Which Obama Debate Gaffe Does Krauthammer Think Might 'Cost the President Dearly

"It was a huge gaffe. It is indelibly on the record. It will prove a very expensive expedient."

HEMPSTEAD, NY - OCTOBER 16: Republican presidential candidate Mitt Romney (L) listens as U.S. President Barack Obama answers a question during a town hall style debate at Hofstra University October 16, 2012 in Hempstead, New York. During the second of three presidential debates, the candidates fielded questions from audience members on a wide variety of issues. (Credit: Getty Images)

While many scored Tuesday night's contentious presidential debate as a draw, or as a narrow victory for one of the candidates, Washington post columnist Charles Krauthammer thinks President Barack Obama made a gaffe -- and a big one. One that will cost him dearly in the final debate on Monday.

In his Thursday column in the Washington Post, Krauthammer predicts this line from the president will come back to haunt him:

“And the suggestion that anybody in my team, whether the secretary of state, our U.N. ambassador, anybody on my team would play politics or mislead when we’ve lost four of our own, governor, is offensive.”

"If [Romney] gets it right this time, Obama’s narrow victory in debate No. 2, salvaged by the mock umbrage that anyone could accuse him of misleading on Libya, will cost the president dearly," Krauthammer writes. "It was a huge gaffe. It is indelibly on the record. It will prove a very expensive expedient."

Krauthammer blasted Obama for refusing to acknowledge that inaccurate information was repeatedly disseminated by his administration, including himself. With some time to prepare for the final presidential debate, "Romney will be ready" to capitalize on Benghazi in a major way. More from Krauthammer's column:

No one misled? His U.N. ambassador went on not one but five morning shows to spin a confection that the sacking of the consulate and the murder of four Americans came from a video-motivated demonstration turned ugly: “People gathered outside the embassy and then it grew very violent and those with extremist ties joined the fray and came with heavy weapons.”
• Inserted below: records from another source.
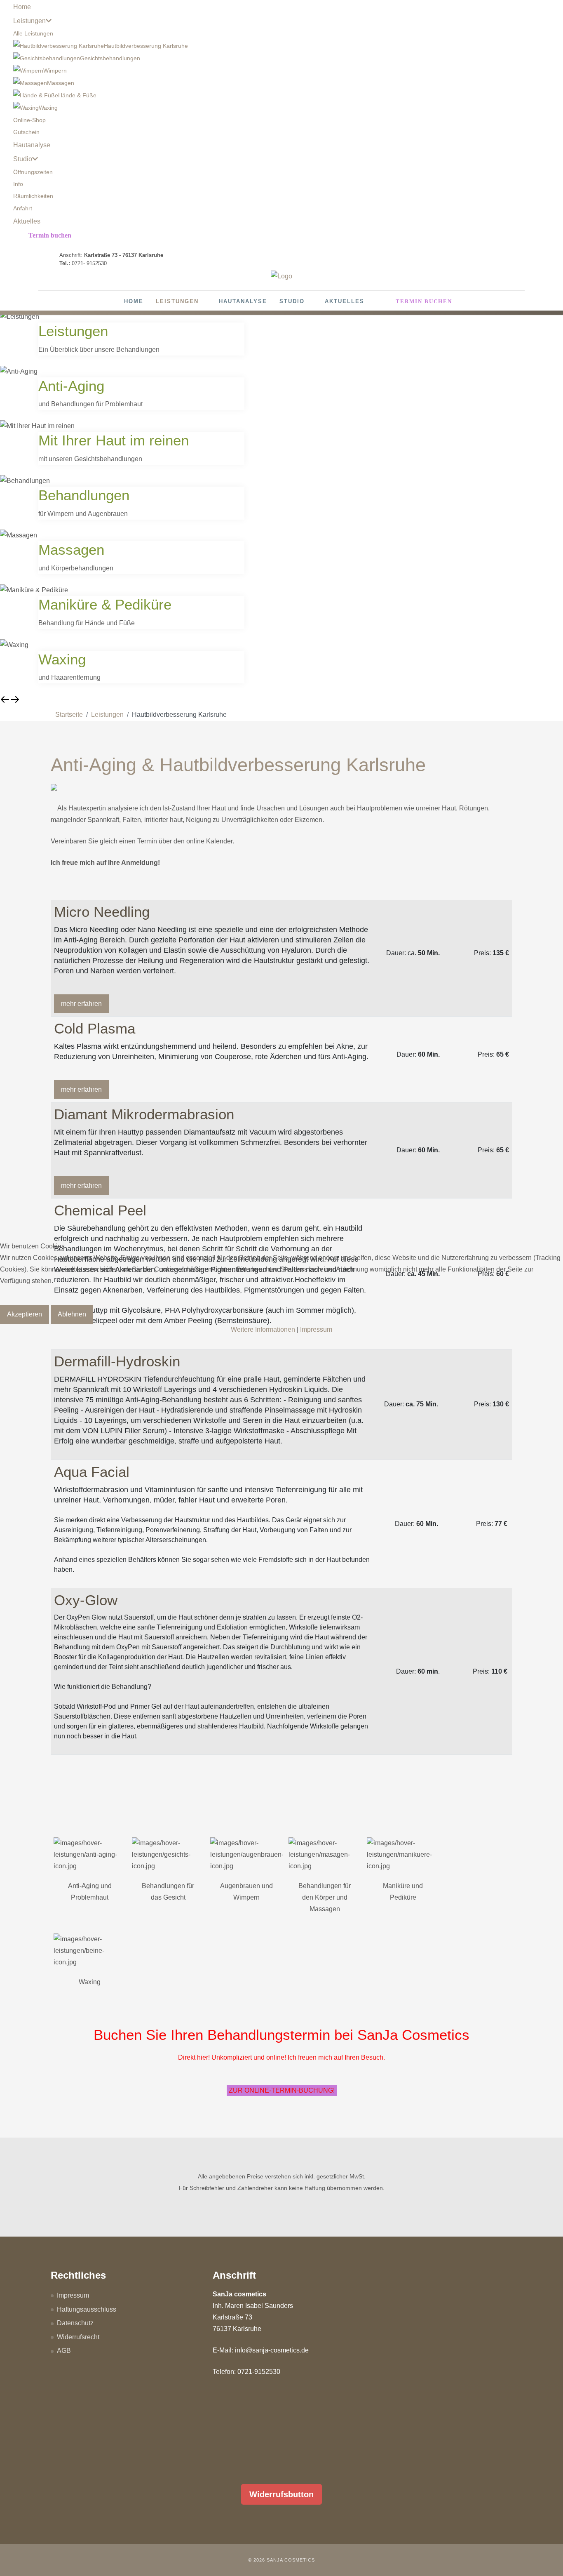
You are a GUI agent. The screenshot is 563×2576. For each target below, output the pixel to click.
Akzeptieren (24, 1314)
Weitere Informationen (263, 1329)
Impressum (316, 1329)
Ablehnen (72, 1314)
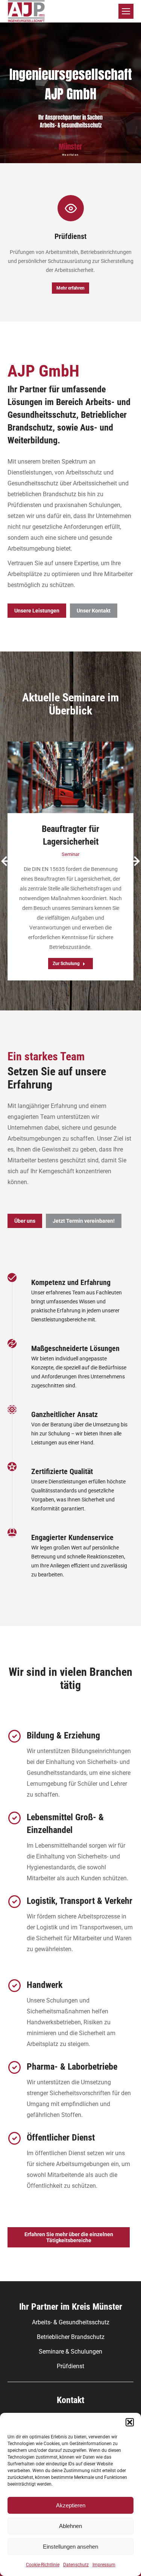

But there was no gathering. There were no people. There was no fray. It was totally quiet outside the facility until terrorists stormed the compound and killed our ambassador and three others.

The video? A complete irrelevance. It was a coordinated, sophisticated terror attack, encouraged, if anything, by Osama bin Laden’s successor, giving orders from Pakistan to avenge the death of a Libyan jihadist.

Not wishing to admit that we had just been attacked by al-Qaeda affiliates, perhaps answering to the successor of a man on whose grave Obama and the Democrats have been dancing for months, the administration relentlessly advanced the mob/video tale to distract from the truth.

To read Krauthammer's entire column, click here.

 

Featured image from Getty Images.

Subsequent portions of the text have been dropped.